Airstron employee Dave Long told Local 10 News that a fuse needed to cool the A/C unit popped out during Hurricane Irma and needs to be repaired. He said he's been calling Florida Power & Light for days to get it fixed.
Meanwhile the nursing home has been using portable A/C units, but some said it was still extremely hot in the facility.
"It's very, very sad that it took eight deaths to bring some awareness to this problem, which existed for years," attorney Marcus Susen said.
Susen said the tragedy that occurred at the nursing home didn't surprise him.
"The facility failed to ensure that their residents were treated with dignity, and that was a finding by the Department of Health and Human Services," he said.
Susen filed a negligence and abuse case against the facility in 2016 for a former resident, Lorraine Luongo.
He said he wasn't at liberty to discuss the case, but the complaint alleges that then 86-year-old Luongo, who used a wheelchair and suffered from dementia, was escorted off the property by another resident while being left unattended.
She was found by police 2 miles away out of her wheelchair and "crawling in the dirt."

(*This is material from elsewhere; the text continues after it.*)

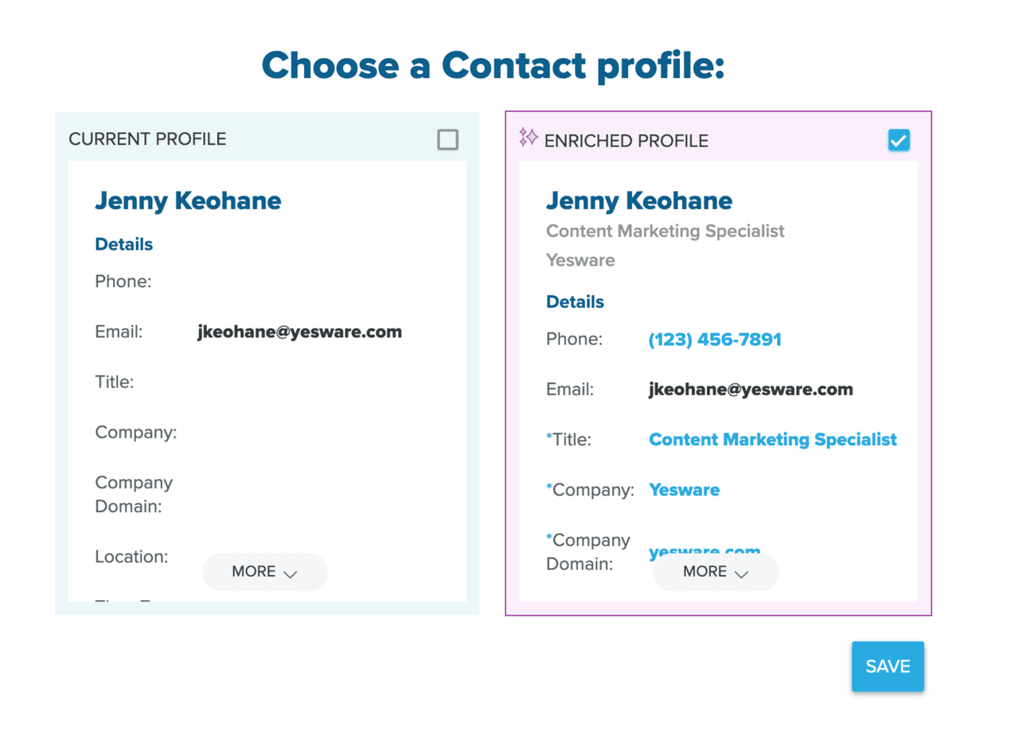The height and width of the screenshot is (734, 1019).
Task: Click the sparkle icon beside Enriched Profile
Action: point(528,138)
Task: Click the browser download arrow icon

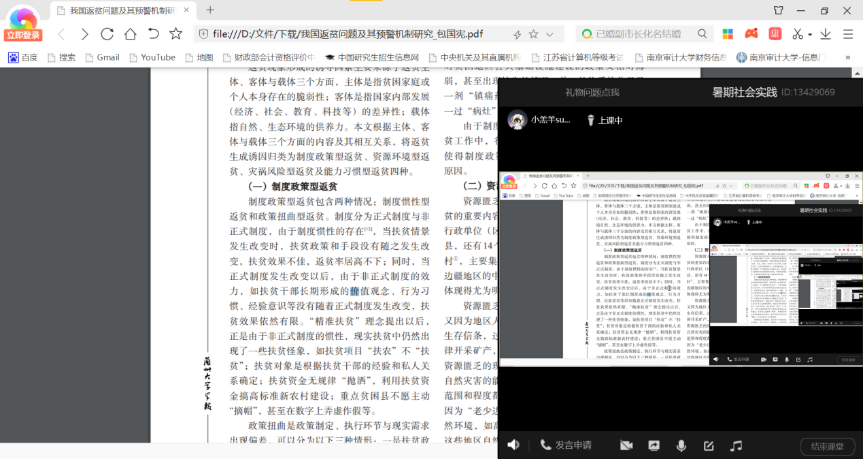Action: tap(826, 34)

"I've been litigating nursing home neglect cases throughout the state of Florida for several years and I have seen nothing like the egregious acts that took place here," Susen said.
Another active civil lawsuit alleges that another resident suffered infections and sepsis in the facility as well as dehydration.
"All you have to do is look at the history of the violations," Susen said.
State health records show a history of numerous violations, including failing to treat residents with dignity, kitchen violations and failure to provide timely meals, as well as various unsanitary conditions.
But little was done by the state to punish the facility.
"I think they may have a little bit of blame here. The red flags were there," Susen said. "The government can't be there babysitting 24/7, but the red flags were there for all to see."
State Sen. Gary Farmer, D-Florida, said the state needs to toughen the laws for nursing homes.
"We've insulated these nursing homes through deregulation in this state, and that's how things like this can happen," he said.
A criminal investigation has been launched into deaths of Bobby Owens, 84; Manuel Mario Medieta, 96; Miguel Antonio Franco, 92; Estella Hendricks, 71; Gail Nova, 71; Carolyn Eatherly, 78; Betty Hibbard, 84; and Albertina Vega, 99.
Gov. Rick Scott directed the Agency for Health Care Administration to issue an emergency moratorium for the nursing home.
All patients who survived have been removed from the nursing home and taken to hospitals. The moratorium prevents the facility from admitting any patients until the order is lifted.
The governor also ordered the AHCA and the Department of Children and Families to investigate the facility.